High school yearbook controversy a missed opportunity



Who would’ve guessed that high school yearbooks, those thick, hardbound collections of nostalgia and memories, could be so controversial?

When I dared to look at mine, and I did so just before I sat to write this, I wasn’t overwhelmed with feel-good sentimentality. (That may have to do with the dust that touched off a sneezing attack.) My thoughts instead turned to the practical: What was I thinking wearing my hair in that fashion?

But yearbooks have turned into more than a record of homecoming, pep rallies, club membership and academic honors. They’ve become the battleground where students confront the administration, where changing mores butt against traditional values.

The latest incident involves two pregnant students in a small Michigan town who claim they’re being discriminated against because school officials won’t allow full-body pictures of them in White Cloud High School’s yearbook. The bosses at the school district said showing the girls’ bellies goes against the state’s abstinence-based approach to sex education.

Junior Deonna Harris and senior Kimberly Haney have refused to take new photos to replace the ones that show them preggers. Instead they’re going public, granting interviews and appearing on TV.

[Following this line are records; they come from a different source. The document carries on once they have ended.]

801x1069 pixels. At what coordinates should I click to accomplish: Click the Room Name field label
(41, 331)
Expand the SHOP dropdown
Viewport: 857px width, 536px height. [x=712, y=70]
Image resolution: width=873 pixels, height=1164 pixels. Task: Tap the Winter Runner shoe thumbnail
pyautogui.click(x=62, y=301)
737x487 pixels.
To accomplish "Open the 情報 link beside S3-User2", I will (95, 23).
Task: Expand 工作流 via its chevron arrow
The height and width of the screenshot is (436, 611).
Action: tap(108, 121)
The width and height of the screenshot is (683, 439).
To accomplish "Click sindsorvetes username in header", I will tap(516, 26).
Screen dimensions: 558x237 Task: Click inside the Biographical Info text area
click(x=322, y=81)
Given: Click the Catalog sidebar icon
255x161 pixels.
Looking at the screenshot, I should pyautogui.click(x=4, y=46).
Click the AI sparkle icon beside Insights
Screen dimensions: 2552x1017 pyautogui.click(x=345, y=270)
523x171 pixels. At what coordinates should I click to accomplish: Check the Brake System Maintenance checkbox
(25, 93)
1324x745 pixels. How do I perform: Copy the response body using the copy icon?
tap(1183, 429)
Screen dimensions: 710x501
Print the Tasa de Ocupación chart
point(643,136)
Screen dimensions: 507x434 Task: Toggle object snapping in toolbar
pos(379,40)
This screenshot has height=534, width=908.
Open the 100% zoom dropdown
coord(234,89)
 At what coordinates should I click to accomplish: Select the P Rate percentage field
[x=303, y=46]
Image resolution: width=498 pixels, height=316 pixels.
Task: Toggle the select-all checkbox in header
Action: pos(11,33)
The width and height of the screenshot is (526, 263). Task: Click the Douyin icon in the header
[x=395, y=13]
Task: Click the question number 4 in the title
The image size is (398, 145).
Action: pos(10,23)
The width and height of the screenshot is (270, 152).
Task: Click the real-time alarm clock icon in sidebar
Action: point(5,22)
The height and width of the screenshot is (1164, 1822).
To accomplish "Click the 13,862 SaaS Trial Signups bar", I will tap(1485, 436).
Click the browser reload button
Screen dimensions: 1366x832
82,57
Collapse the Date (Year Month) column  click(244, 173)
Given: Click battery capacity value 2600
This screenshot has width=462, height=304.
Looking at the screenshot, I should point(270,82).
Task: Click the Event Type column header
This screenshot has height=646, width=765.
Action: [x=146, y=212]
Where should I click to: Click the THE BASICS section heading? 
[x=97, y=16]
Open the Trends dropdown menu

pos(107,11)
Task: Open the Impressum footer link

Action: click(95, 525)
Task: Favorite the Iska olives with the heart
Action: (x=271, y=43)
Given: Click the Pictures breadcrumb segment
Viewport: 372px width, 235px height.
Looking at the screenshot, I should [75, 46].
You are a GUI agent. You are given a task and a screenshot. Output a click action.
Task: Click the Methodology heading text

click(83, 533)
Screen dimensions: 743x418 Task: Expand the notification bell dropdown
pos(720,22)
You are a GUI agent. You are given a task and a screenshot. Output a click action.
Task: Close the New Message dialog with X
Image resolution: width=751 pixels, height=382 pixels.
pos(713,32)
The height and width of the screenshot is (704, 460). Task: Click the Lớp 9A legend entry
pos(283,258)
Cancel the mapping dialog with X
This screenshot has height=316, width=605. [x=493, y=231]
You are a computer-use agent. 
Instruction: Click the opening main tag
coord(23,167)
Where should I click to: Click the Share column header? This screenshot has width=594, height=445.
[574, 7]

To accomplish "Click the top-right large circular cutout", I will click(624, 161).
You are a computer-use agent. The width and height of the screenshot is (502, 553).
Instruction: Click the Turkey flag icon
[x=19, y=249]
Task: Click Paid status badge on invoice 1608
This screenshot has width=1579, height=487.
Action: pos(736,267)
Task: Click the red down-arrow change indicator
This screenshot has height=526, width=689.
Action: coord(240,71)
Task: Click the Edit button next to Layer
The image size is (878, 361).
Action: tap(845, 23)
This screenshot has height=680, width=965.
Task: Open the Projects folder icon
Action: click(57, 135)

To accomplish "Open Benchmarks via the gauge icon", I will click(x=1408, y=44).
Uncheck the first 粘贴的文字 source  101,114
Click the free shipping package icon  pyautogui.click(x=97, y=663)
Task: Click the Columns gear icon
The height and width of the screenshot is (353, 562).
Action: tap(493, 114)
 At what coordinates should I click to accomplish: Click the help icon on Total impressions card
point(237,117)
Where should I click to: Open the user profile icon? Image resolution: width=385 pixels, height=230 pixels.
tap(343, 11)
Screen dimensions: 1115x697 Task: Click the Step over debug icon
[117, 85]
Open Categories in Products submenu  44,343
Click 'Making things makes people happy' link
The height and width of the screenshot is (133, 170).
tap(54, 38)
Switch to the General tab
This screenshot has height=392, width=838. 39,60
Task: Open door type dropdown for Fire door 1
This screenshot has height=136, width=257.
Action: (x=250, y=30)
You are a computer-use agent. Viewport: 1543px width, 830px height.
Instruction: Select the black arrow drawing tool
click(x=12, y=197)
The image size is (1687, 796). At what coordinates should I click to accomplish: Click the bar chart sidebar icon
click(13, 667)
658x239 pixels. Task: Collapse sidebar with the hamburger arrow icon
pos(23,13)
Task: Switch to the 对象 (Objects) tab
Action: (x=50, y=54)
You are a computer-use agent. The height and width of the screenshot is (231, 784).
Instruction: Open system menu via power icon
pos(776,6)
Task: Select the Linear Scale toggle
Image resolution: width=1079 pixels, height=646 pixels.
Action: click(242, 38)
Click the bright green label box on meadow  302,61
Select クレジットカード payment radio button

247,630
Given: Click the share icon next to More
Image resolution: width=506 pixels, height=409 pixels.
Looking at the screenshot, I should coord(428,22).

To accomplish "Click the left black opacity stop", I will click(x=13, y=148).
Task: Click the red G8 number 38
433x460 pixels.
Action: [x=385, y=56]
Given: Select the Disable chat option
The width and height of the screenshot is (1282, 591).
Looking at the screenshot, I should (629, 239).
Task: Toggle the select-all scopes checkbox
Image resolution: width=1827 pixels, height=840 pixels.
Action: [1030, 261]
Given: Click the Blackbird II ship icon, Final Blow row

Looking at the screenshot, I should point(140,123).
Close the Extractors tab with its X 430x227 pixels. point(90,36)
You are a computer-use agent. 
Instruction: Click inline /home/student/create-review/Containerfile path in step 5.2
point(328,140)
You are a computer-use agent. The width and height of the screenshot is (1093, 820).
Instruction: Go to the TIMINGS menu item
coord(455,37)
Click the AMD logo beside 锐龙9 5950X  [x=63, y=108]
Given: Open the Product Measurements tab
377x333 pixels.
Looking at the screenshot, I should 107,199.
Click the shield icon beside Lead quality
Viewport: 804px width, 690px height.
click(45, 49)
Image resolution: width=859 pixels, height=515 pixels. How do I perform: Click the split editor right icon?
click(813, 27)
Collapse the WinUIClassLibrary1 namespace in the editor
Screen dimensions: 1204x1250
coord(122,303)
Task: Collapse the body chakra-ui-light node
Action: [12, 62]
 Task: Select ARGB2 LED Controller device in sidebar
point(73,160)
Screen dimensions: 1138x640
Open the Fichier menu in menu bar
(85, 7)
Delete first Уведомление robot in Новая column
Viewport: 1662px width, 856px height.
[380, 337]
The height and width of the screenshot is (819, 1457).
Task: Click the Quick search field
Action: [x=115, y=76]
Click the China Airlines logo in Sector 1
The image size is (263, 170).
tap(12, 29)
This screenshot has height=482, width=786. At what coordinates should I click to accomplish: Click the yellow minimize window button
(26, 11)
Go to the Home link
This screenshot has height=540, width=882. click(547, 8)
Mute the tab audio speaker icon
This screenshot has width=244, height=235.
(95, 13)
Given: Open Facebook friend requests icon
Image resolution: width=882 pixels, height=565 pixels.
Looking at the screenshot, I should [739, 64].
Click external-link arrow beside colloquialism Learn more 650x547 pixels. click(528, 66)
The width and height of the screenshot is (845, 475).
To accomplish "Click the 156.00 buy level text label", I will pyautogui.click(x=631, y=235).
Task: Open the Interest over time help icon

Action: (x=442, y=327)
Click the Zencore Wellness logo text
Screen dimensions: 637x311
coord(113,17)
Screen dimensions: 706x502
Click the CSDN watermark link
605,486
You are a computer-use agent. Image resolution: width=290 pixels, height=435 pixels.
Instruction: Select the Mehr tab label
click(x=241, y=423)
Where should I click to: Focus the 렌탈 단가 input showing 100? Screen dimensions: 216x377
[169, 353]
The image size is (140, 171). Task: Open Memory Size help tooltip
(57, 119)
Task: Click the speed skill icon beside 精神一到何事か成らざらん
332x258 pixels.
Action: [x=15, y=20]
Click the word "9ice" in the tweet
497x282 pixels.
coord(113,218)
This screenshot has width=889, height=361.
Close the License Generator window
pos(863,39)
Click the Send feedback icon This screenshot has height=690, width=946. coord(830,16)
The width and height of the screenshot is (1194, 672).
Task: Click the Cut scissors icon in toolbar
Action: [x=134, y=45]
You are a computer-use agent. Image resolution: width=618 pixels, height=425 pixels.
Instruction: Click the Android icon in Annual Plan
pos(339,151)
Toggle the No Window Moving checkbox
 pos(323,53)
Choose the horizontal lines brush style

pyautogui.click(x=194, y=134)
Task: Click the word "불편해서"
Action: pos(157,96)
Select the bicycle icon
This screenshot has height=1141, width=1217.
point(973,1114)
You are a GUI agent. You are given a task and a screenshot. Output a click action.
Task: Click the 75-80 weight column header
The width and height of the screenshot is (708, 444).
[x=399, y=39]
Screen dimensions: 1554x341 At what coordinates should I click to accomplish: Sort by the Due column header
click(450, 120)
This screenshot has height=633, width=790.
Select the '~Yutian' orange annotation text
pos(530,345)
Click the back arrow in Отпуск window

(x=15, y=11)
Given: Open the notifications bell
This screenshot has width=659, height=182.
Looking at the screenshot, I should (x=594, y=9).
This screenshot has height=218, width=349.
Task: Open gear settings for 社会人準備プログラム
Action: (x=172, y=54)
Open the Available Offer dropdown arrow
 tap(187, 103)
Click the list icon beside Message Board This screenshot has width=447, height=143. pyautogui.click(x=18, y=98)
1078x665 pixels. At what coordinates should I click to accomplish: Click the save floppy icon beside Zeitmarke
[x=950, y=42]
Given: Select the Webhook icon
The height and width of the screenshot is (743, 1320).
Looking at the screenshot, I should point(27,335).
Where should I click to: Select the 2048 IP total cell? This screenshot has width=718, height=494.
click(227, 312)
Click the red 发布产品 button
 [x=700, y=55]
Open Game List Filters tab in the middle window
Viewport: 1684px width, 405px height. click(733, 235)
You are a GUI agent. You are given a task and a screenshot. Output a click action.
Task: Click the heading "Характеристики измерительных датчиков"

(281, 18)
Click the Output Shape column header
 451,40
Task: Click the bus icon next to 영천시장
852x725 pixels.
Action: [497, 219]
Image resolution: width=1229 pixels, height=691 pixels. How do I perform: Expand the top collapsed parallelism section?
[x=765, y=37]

Harris, who was pulled out of class by a yearbook staff member for a re-take, was hurt by the explanation. “It’s not like I was holding my belly. I wasn’t promoting it in any way,” she told a local TV reporter.

Haney, who with her boyfriend was voted “Most Likely to Get Married,” was featured in a photo in which he is jokingly proposing to her. “I also went to the bathroom and cried,” she said, after being told that picture was a no-go.

I don’t know what to think, my thoughts are that jumbled and contradictory. On the one hand, I wonder why we’re focusing on silly photographs that will soon be forgotten when we could instead be aiming the spotlight on whether abstinence-only sex ed works. (If White Cloud High, with just over 325 students, is an accurate indication of effectiveness, the program would rate a D.)

On the other hand, I wonder: Is a pregnancy pic the best reflection of a high school career? Really? Is that how anybody wants to be remembered, not for athletic exploits or community activism?

Harris and Haney aren’t the only students jockeying for self-expression in the wrong place at the wrong time. Earlier this month, a student at Wheatmore High School in North Carolina had her photo pulled when she submitted one of herself holding her son after the yearbook asked seniors for a picture with a prop that represents their achievements.

And last year, a fluff-head in Colorado accused the high school yearbook staff of censorship when it refused to accept a racy photo of her posing in a black shawl and short yellow skirt. She claimed it was “artistic.” In reality, it was tasteless and inappropriate.

I’m not sold on the White Cloud girls’ accusation of discrimination. Nor do I accept the charges of censorship. Editors everywhere make publishing decisions based on market and morals, and the administration did give the Michigan moms-to-be the option of using other photos. However, I think we’re missing an opportunity.

These girls have shown courage — and maybe a bit of clueless optimism, too — in deciding to keep and raise their babies. Should we not find a way to offer them some kind of support?